EXTRACTED TEXT:
KACHHI CANAL PROJECT:
This is the largest single project under construction in Balochistan with an allocation of Rs.31 billion. It is supposed to irrigate 712750 acres of land in Dera Bugti, Nasirabad, Bolan and Jhal Magsi districts of Balochistan. The capacity of this canal is 6000 cusecs, with a total discharge of 2.021 MAF of which 0.452 MAF is perennial and 1.57 MAF as flood flow. It takes off from Indus River at Taunsa Barrage in Dera Ghazi Khan district. Its length would be 500 kms, 3 hundred kms in the province of Punjab and 200 kms in Balochistan. Kachhi canal will enter Balochistan close to Sui and would flow in a westerly direction towards Kachhi district.
Drip/trickle irrigation is most probably the most suitable method in view of the shortage of irrigation water in Balochistan for irrigating crops and fruit and vegetables. However, NGO's and extension service of the Agriculture department should create awareness amongst the farmers to adopt this useful technology in their own interest.
The government has also started work on land-leveling and lining of water courses through On-Farm Water Management Projects besides introducing and developing irrigation system as a scientific and effective measure to economize on irrigation water.
The quality of its deciduous fruits is as good as of the fruit anywhere in the world.
The monetary benefits per acre earned by the growers are probably the highest in the world, which are about:
Apple: Rs.60,000, Cherry: Rs.50,000, Almond : Rs.60,000.
Balochistan contributes about 45 percent of the total fruit produced in Pakistan. About 220,000 acres of warmer parts of the province like Makran, Kharan, Noshki and Khuzdar are well known for dates. Balochistan also produces cash crops including potato, onion, melon and cumin in good qualities. Nurseries have been established at Pishni, Loralai, Ziarat and Mastung, which are proving helpful for increasing fruit production and improving quality of fruits.
Deciduous Fruit Development Project was started about 12 years ago with assistance of United Nations Development Program (UNDP), which is proving instrumental to enable the farmers to improve the quality of their fruits. The second phase of the project started about 8 years ago.
These fruit need to be scientifically picked to avoid wastage and deterioration of quality, graded, polished, wherever necessary, and suitably packed before marketing. Establishment of processing plants for value addition would prove beneficial in increasing earnings and employment opportunities to the local population. Since under the instructions of the State Bank of Pakistan, Zarai Taraqiati Bank and other banks are providing credit for agriculture related facilities, fruit and vegetable processing plants can be established by the interested parties in the province. The relevant information and awareness needs to be provided by the Agriculture Extension Service.

WRITTEN PROBLEM: Set down the passage from the Kachhi Canal text exactly, from "Drip/trickle irrigation is" to "Almond : Rs.60,000.".

DATA EXTRACT:
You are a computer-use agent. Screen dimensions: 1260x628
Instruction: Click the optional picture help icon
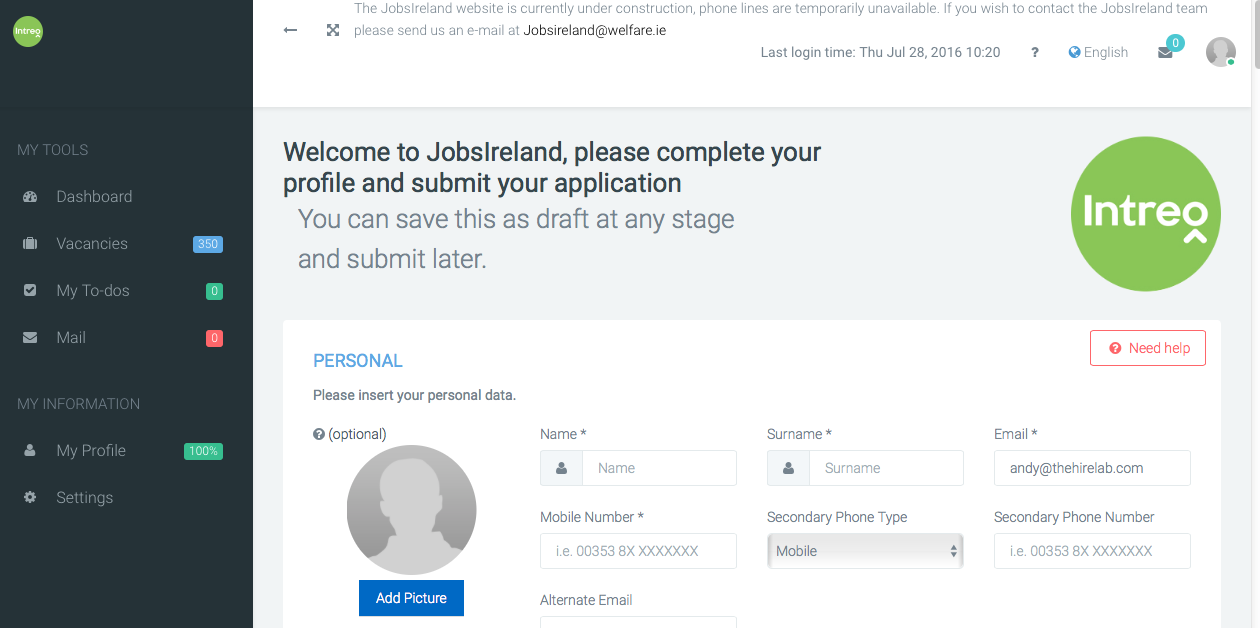tap(319, 434)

EXERCISE RESULT:
Drip/trickle irrigation is most probably the most suitable method in view of the shortage of irrigation water in Balochistan for irrigating crops and fruit and vegetables. However, NGO's and extension service of the Agriculture department should create awareness amongst the farmers to adopt this useful technology in their own interest.
The government has also started work on land-leveling and lining of water courses through On-Farm Water Management Projects besides introducing and developing irrigation system as a scientific and effective measure to economize on irrigation water.
The quality of its deciduous fruits is as good as of the fruit anywhere in the world.
The monetary benefits per acre earned by the growers are probably the highest in the world, which are about:
Apple: Rs.60,000, Cherry: Rs.50,000, Almond : Rs.60,000.